Seven weeks on from the imposition of the air, sea and land blockade on the tiny kingdom of Qatar by its Gulf neighbours, the fog of charge and counter charge has begun to clear.
Analysts have struggled to interpret the worst diplomatic dispute in the region for decades, which threatens to destabilise wider relationships in the Gulf. There are long standing tensions over Qatar's determination to play a role on the world stage, which has irritated its neighbours. But what caused the four countries - Saudi Arabia, the United Arab Emirates (UAE), Egypt and Bahrain - to dramatically up the stakes by accusing Qatar of supporting terrorism, remains unexplained.
Mohammed Salah, a building supplies exporter in Dubai, summed it up. "One minute we are doing business with Qatar, the next we are told we are doing business with terrorists. It is all so confusing," he told the Financial Times.
Now it has emerged that a key trigger for the dispute - incendiary quotes the Emir of Qatar is alleged to have made praising Iran and Hamas - were, in fact, invented. According to the Washington Post, US Intelligence has concluded that the United Arab Emirates - one of the Gang of Four - was responsible for a hack of Qatari government news and social media sites in May in which the fabricated quotes were planted.
So the state sponsors of the Qatar blockade who have claimed the moral high ground in the dispute, demanding "trust' and "transparency" from their neighbour, have instead been exposed resorting to fake news in order to engineer a crisis.
The UAE has denied the Washington Post story.
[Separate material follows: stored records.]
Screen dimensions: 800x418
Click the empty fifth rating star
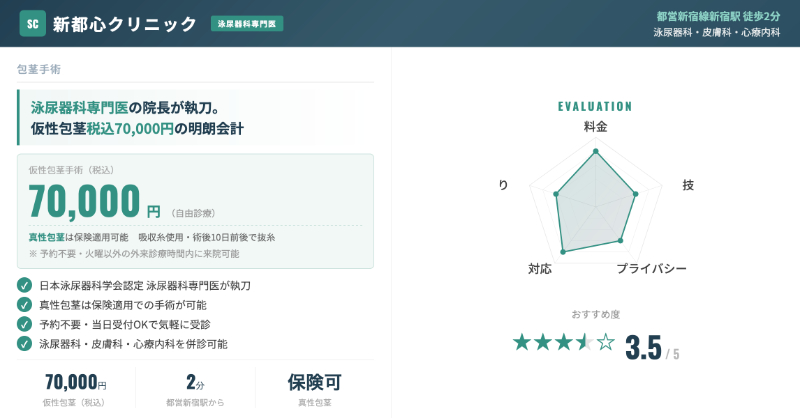(605, 343)
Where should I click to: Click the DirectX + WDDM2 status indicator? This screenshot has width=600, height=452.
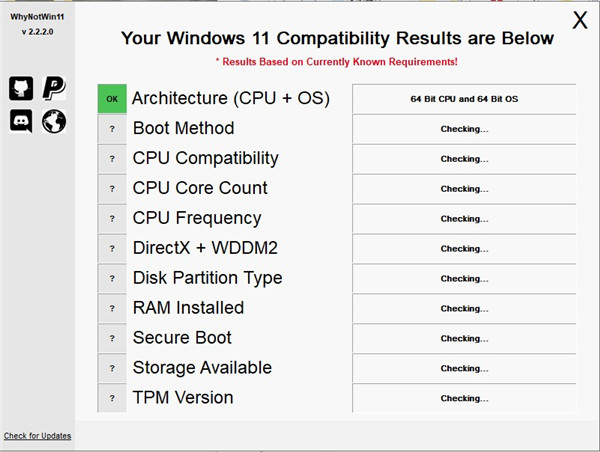tap(112, 249)
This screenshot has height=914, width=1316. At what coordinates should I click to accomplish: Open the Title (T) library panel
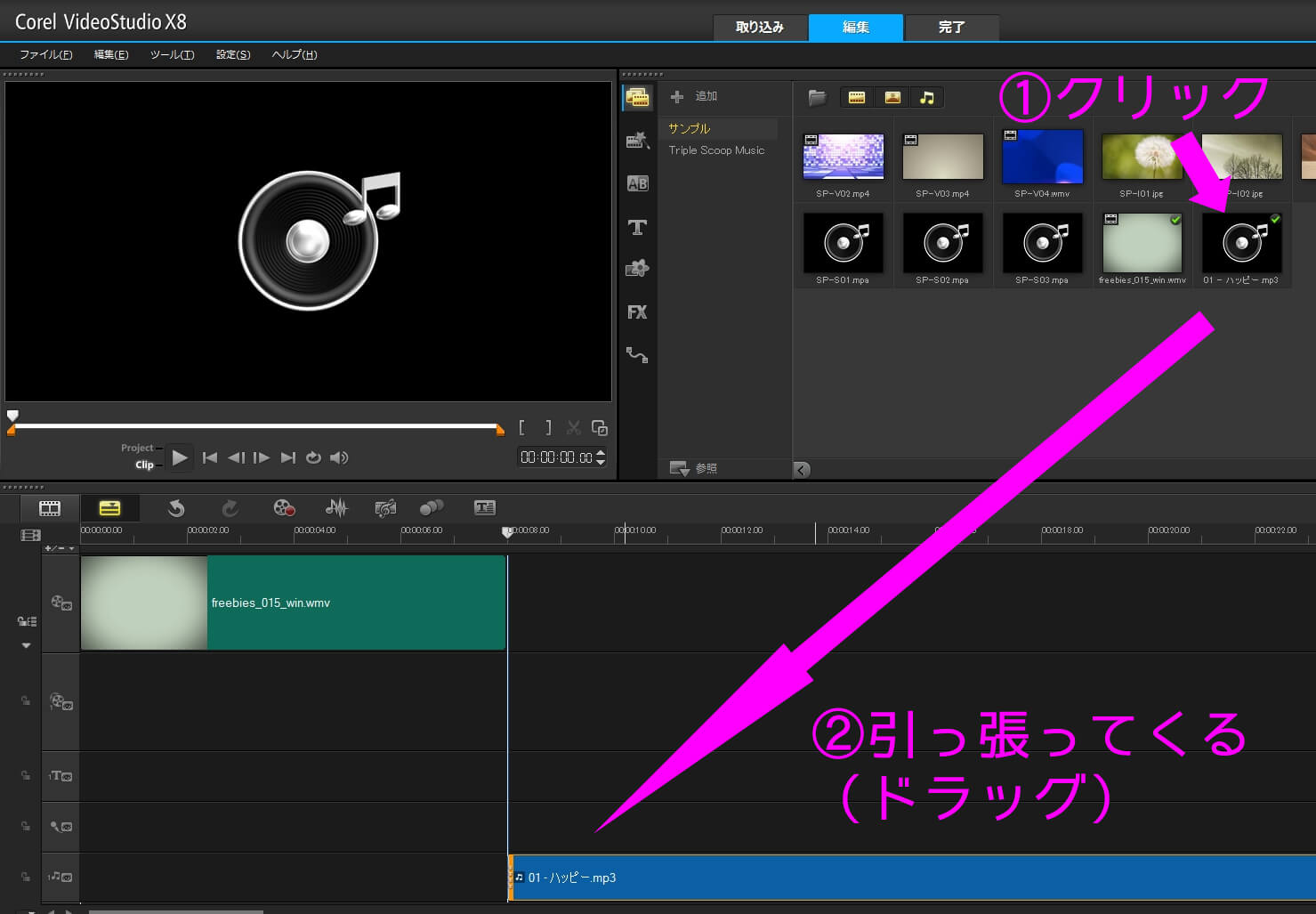(x=637, y=227)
Amid the claims, counter claims and obfuscation that has characterised this crisis from the start, it has been hard to disentangle the truth.
Last Friday, the Qatar's Emir, Sheikh Tamim bin Hamad al-Thani, said he was ready for talks to end the crisis on condition that the emirate's sovereignty was respected. Ignoring the fabricated allegations against him, he said he was committed to a policy of "economic openness and diversification" and the development of "our educational, research and media institutions" in order to build the country's independence, maintain its security and strengthen relations with other parts of the world. "This is no longer a matter of luxury for us, but a binding and inevitable course of action," he said.
Foreign diplomats and heads of state have criss-crossed the region in search of a compromise. This week it was the turn of Turkey's President Recep Tayyip Erdogan who began a two day visit to the region on Sunday. Turkey has a military base in Qatar and has been a vocal supporter of the emirate in the dispute, but it does more trade with the four countries ranged against it. Mr Erdogan has referred to Saudi Arabia as the "elder statesman" in the crisis and said it had "a big role to play" in ending it.
The impact of the blockade, designed to isolate the gas-rich state, is hard to determine. After the initial panic, when Qataris cleared the supermarket shelves, food supplies and other goods are now flowing into Qatar's docks and airports, with the assistance of Turkey and Iran. But businesses in Dubai and elsewhere in the Middle East are having to be circumspect about doing deals with a country that may cause them to be blacklisted with other customers.
Qatar is classified by the UN as the most advanced Arab state for human development. The country has made enormous investments in education, science and medicine. It has brought eight international universities - six from the US (Cornell, Carnegie Mellon, Georgetown, Texas A&M, Northwestern and Virginia Commonwealth), one from France and one from the UK - to the region, provided them with world-class facilities in its hub, known as Education City , and guaranteed academic freedom, thereby embracing important enlightenment values in a culturally conservative, predominantly Muslim society.
It has established the Sidra Medical and Research Center Centre for Women and Children, , a state of the art hospital opened in 2016 which is the first of its kind in the Middle East and planned as a resource for the whole Gulf region. It hosts two international summits, the World Innovation Summit for Education (WISE) and the World Innovation Summit for Health (WISH), which I chair, attended by thousands of global experts, which have created a unique platform that brings together ministers, industry leaders, policy makers and academics.
As Qatar seeks to transform itself from an oil-based economy to a knowledge-based economy, these gains - for the region and the world - are under threat. It would be a scandal if they were squandered over a fabricated news story based on fabricated quotes planted by state-sponsored hackers.